What is being asked:
Reproduce the material below with every instance of "screenshot" changed to "screen capture" and everything else unchanged.

━━━

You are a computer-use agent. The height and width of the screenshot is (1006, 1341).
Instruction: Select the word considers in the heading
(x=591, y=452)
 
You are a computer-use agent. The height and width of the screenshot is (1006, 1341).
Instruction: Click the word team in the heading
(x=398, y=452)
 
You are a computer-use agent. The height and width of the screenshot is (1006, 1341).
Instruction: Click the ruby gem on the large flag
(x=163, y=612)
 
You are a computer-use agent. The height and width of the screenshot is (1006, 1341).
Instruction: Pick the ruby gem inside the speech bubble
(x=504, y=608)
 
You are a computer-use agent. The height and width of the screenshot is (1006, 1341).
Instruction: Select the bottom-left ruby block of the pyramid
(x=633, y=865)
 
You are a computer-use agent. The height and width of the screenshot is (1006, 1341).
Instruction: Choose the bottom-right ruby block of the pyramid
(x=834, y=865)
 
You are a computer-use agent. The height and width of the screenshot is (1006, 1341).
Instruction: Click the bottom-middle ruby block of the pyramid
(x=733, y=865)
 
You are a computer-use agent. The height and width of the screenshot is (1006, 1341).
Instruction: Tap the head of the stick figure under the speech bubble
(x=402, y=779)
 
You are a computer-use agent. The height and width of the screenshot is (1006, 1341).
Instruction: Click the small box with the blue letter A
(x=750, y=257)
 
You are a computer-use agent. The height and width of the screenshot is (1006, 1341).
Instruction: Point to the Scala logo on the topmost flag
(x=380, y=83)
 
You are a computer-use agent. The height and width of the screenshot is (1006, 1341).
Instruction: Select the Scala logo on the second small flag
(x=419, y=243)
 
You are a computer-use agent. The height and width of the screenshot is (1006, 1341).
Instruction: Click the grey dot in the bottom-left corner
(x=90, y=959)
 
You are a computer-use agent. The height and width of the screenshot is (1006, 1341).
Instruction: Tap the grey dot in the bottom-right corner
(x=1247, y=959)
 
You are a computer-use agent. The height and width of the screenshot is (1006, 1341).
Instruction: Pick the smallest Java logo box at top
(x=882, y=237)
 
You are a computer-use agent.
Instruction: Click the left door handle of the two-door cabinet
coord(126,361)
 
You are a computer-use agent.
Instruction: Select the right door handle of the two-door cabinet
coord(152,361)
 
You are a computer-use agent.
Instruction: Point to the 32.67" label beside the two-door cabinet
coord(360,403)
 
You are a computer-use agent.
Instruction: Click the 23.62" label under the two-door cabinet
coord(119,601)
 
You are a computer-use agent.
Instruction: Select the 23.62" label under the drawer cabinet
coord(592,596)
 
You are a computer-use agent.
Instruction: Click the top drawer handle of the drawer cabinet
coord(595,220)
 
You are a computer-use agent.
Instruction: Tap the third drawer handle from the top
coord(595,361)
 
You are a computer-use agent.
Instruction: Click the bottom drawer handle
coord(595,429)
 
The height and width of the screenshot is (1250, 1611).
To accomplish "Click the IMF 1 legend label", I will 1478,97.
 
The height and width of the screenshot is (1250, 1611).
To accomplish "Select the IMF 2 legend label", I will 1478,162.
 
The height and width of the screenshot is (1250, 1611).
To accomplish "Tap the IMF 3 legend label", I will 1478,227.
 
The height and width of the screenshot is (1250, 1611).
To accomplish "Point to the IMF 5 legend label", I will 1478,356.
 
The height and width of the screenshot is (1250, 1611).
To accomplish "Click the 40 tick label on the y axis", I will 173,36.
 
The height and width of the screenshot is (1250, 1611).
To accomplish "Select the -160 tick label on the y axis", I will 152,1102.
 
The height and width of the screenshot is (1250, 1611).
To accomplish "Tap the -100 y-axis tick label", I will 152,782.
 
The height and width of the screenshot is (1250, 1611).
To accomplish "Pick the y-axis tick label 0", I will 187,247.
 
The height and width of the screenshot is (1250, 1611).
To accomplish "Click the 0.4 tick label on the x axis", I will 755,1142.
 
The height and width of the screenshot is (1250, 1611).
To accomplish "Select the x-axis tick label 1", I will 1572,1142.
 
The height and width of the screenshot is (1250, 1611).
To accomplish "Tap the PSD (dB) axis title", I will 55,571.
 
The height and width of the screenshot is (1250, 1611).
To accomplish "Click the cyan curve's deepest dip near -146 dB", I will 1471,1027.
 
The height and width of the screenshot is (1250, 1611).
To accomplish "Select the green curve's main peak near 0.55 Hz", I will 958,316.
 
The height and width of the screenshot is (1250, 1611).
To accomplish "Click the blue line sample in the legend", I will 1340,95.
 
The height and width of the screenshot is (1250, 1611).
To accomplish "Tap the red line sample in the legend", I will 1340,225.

━━━

Solution for this problem:
You are a computer-use agent. The height and width of the screen capture is (1006, 1341).
Instruction: Select the word considers in the heading
(x=591, y=452)
 
You are a computer-use agent. The height and width of the screen capture is (1006, 1341).
Instruction: Click the word team in the heading
(x=398, y=452)
 
You are a computer-use agent. The height and width of the screen capture is (1006, 1341).
Instruction: Click the ruby gem on the large flag
(x=163, y=612)
 
You are a computer-use agent. The height and width of the screen capture is (1006, 1341).
Instruction: Pick the ruby gem inside the speech bubble
(x=504, y=608)
 
You are a computer-use agent. The height and width of the screen capture is (1006, 1341).
Instruction: Select the bottom-left ruby block of the pyramid
(x=633, y=865)
 
You are a computer-use agent. The height and width of the screen capture is (1006, 1341).
Instruction: Choose the bottom-right ruby block of the pyramid
(x=834, y=865)
 
You are a computer-use agent. The height and width of the screen capture is (1006, 1341).
Instruction: Click the bottom-middle ruby block of the pyramid
(x=733, y=865)
 
You are a computer-use agent. The height and width of the screen capture is (1006, 1341).
Instruction: Tap the head of the stick figure under the speech bubble
(x=402, y=779)
 
You are a computer-use agent. The height and width of the screen capture is (1006, 1341).
Instruction: Click the small box with the blue letter A
(x=750, y=257)
 
You are a computer-use agent. The height and width of the screen capture is (1006, 1341).
Instruction: Point to the Scala logo on the topmost flag
(x=380, y=83)
 
You are a computer-use agent. The height and width of the screen capture is (1006, 1341).
Instruction: Select the Scala logo on the second small flag
(x=419, y=243)
 
You are a computer-use agent. The height and width of the screen capture is (1006, 1341).
Instruction: Click the grey dot in the bottom-left corner
(x=90, y=959)
 
You are a computer-use agent. The height and width of the screen capture is (1006, 1341).
Instruction: Tap the grey dot in the bottom-right corner
(x=1247, y=959)
 
You are a computer-use agent. The height and width of the screen capture is (1006, 1341).
Instruction: Pick the smallest Java logo box at top
(x=882, y=237)
 
You are a computer-use agent.
Instruction: Click the left door handle of the two-door cabinet
coord(126,361)
 
You are a computer-use agent.
Instruction: Select the right door handle of the two-door cabinet
coord(152,361)
 
You are a computer-use agent.
Instruction: Point to the 32.67" label beside the two-door cabinet
coord(360,403)
 
You are a computer-use agent.
Instruction: Click the 23.62" label under the two-door cabinet
coord(119,601)
 
You are a computer-use agent.
Instruction: Select the 23.62" label under the drawer cabinet
coord(592,596)
 
You are a computer-use agent.
Instruction: Click the top drawer handle of the drawer cabinet
coord(595,220)
 
You are a computer-use agent.
Instruction: Tap the third drawer handle from the top
coord(595,361)
 
You are a computer-use agent.
Instruction: Click the bottom drawer handle
coord(595,429)
 
The height and width of the screen capture is (1250, 1611).
To accomplish "Click the IMF 1 legend label", I will 1478,97.
 
The height and width of the screen capture is (1250, 1611).
To accomplish "Select the IMF 2 legend label", I will 1478,162.
 
The height and width of the screen capture is (1250, 1611).
To accomplish "Tap the IMF 3 legend label", I will 1478,227.
 
The height and width of the screen capture is (1250, 1611).
To accomplish "Point to the IMF 5 legend label", I will 1478,356.
 
The height and width of the screen capture is (1250, 1611).
To accomplish "Click the 40 tick label on the y axis", I will 173,36.
 
The height and width of the screen capture is (1250, 1611).
To accomplish "Select the -160 tick label on the y axis", I will 152,1102.
 
The height and width of the screen capture is (1250, 1611).
To accomplish "Tap the -100 y-axis tick label", I will 152,782.
 
The height and width of the screen capture is (1250, 1611).
To accomplish "Pick the y-axis tick label 0", I will 187,247.
 
The height and width of the screen capture is (1250, 1611).
To accomplish "Click the 0.4 tick label on the x axis", I will 755,1142.
 
The height and width of the screen capture is (1250, 1611).
To accomplish "Select the x-axis tick label 1", I will 1572,1142.
 
The height and width of the screen capture is (1250, 1611).
To accomplish "Tap the PSD (dB) axis title", I will 55,571.
 
The height and width of the screen capture is (1250, 1611).
To accomplish "Click the cyan curve's deepest dip near -146 dB", I will 1471,1027.
 
The height and width of the screen capture is (1250, 1611).
To accomplish "Select the green curve's main peak near 0.55 Hz", I will 958,316.
 
The height and width of the screen capture is (1250, 1611).
To accomplish "Click the blue line sample in the legend", I will 1340,95.
 
The height and width of the screen capture is (1250, 1611).
To accomplish "Tap the red line sample in the legend", I will 1340,225.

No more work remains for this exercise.